TASK DESCRIPTION:
Look below for the line with "Guerlain chroni pszczoły, strażniczki". Retype it and every line after it to the end, exactly, but leave out the pictures.

SUPPLIED INFORMATION:
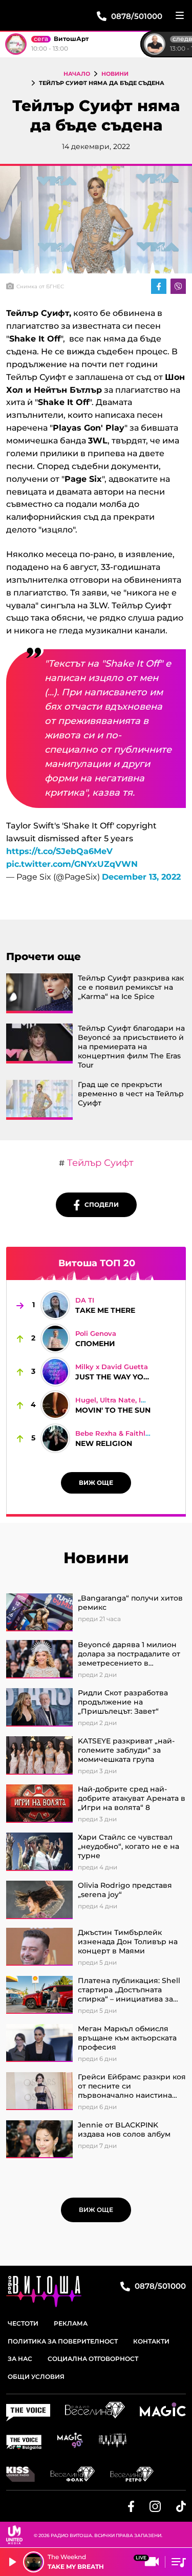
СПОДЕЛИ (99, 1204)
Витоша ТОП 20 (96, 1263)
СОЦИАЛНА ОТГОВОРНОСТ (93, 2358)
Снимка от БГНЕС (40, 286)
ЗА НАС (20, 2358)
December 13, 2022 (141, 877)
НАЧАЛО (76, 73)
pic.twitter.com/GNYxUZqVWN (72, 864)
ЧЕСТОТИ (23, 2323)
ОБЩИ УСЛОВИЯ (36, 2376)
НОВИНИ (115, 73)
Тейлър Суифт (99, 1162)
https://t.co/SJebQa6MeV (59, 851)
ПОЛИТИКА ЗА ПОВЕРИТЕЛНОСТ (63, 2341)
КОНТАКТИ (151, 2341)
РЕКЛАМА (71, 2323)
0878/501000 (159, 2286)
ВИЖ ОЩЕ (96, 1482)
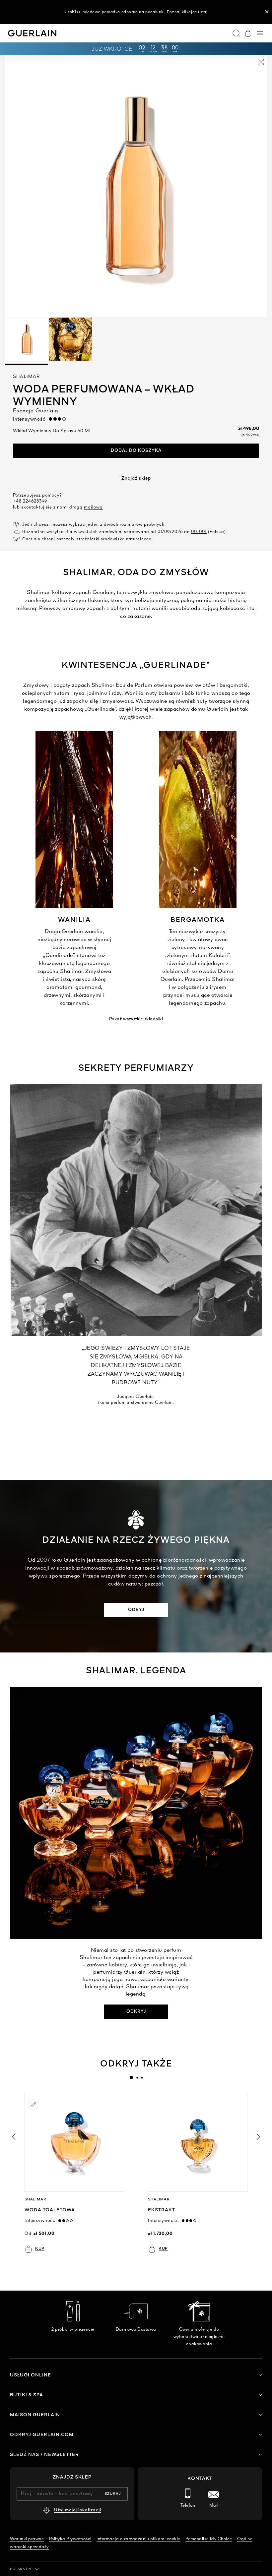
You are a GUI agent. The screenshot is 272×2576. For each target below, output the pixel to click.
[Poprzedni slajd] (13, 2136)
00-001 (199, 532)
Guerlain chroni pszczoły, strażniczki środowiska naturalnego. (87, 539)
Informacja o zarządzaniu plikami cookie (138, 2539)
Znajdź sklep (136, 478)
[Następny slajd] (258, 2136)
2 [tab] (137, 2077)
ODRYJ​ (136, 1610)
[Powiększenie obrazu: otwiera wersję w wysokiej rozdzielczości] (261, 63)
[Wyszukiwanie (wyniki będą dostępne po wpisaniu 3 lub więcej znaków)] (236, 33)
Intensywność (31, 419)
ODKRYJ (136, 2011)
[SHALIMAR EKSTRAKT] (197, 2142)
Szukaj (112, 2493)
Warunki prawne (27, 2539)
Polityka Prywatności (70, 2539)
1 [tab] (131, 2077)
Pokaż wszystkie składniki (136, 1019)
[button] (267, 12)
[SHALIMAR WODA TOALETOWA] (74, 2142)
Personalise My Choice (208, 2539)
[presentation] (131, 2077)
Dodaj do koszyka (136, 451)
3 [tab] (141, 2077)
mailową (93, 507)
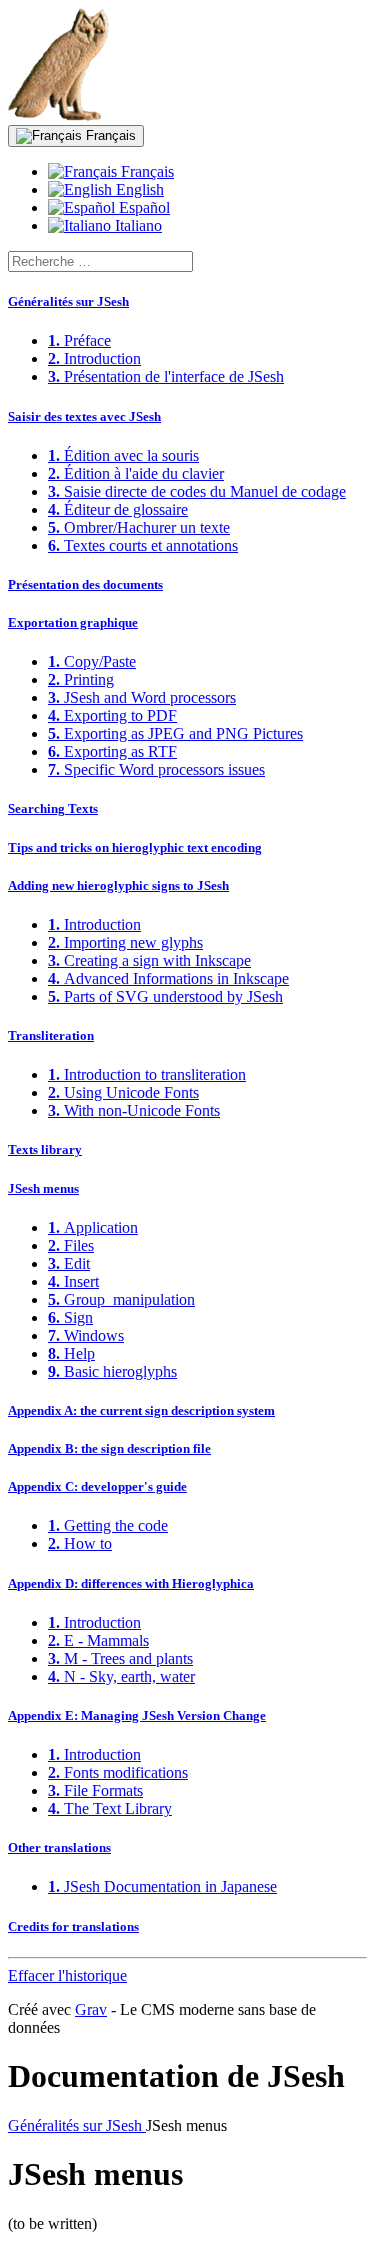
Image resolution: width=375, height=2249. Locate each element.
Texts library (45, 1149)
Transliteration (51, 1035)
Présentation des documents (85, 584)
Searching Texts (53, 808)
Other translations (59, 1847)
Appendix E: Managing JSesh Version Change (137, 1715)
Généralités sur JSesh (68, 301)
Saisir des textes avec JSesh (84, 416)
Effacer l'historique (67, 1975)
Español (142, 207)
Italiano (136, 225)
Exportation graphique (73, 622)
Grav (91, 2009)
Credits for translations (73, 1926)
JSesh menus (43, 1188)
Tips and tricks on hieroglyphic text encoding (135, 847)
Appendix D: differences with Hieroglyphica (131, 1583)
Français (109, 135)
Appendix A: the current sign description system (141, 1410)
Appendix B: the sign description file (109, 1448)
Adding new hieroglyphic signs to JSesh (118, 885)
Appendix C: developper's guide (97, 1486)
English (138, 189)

RESULT OF THE EXERCISE:
Guerlain chroni pszczoły, strażniczki środowiska naturalnego. (87, 539)
Informacja o zarządzaniu plikami cookie (138, 2539)
Znajdź sklep (136, 478)
[Następny slajd] (258, 2136)
2 [tab] (137, 2077)
ODRYJ​ (136, 1610)
[Powiększenie obrazu: otwiera wersję w wysokiej rozdzielczości] (261, 63)
[Wyszukiwanie (wyniki będą dostępne po wpisaniu 3 lub więcej znaków)] (236, 33)
Intensywność (31, 419)
ODKRYJ (136, 2011)
[SHALIMAR EKSTRAKT] (197, 2142)
Szukaj (112, 2493)
Warunki prawne (27, 2539)
Polityka Prywatności (70, 2539)
1 [tab] (131, 2077)
Pokaż wszystkie składniki (136, 1019)
[button] (267, 12)
[SHALIMAR WODA TOALETOWA] (74, 2142)
Personalise My Choice (208, 2539)
[presentation] (131, 2077)
Dodaj do koszyka (136, 451)
3 [tab] (141, 2077)
mailową (93, 507)
Image resolution: width=375, height=2249. Locate each element.
Texts library (45, 1149)
Transliteration (51, 1035)
Présentation des documents (85, 584)
Searching Texts (53, 808)
Other translations (59, 1847)
Appendix E: Managing JSesh Version Change (137, 1715)
Généralités sur JSesh (68, 301)
Saisir des textes avec JSesh (84, 416)
Effacer l'historique (67, 1975)
Español (142, 207)
Italiano (136, 225)
Exportation graphique (73, 622)
Grav (91, 2009)
Credits for translations (73, 1926)
JSesh menus (43, 1188)
Tips and tricks on hieroglyphic text encoding (135, 847)
Appendix D: differences with Hieroglyphica (131, 1583)
Français (109, 135)
Appendix A: the current sign description system (141, 1410)
Appendix B: the sign description file (109, 1448)
Adding new hieroglyphic signs to JSesh (118, 885)
Appendix C: developper's guide (97, 1486)
English (138, 189)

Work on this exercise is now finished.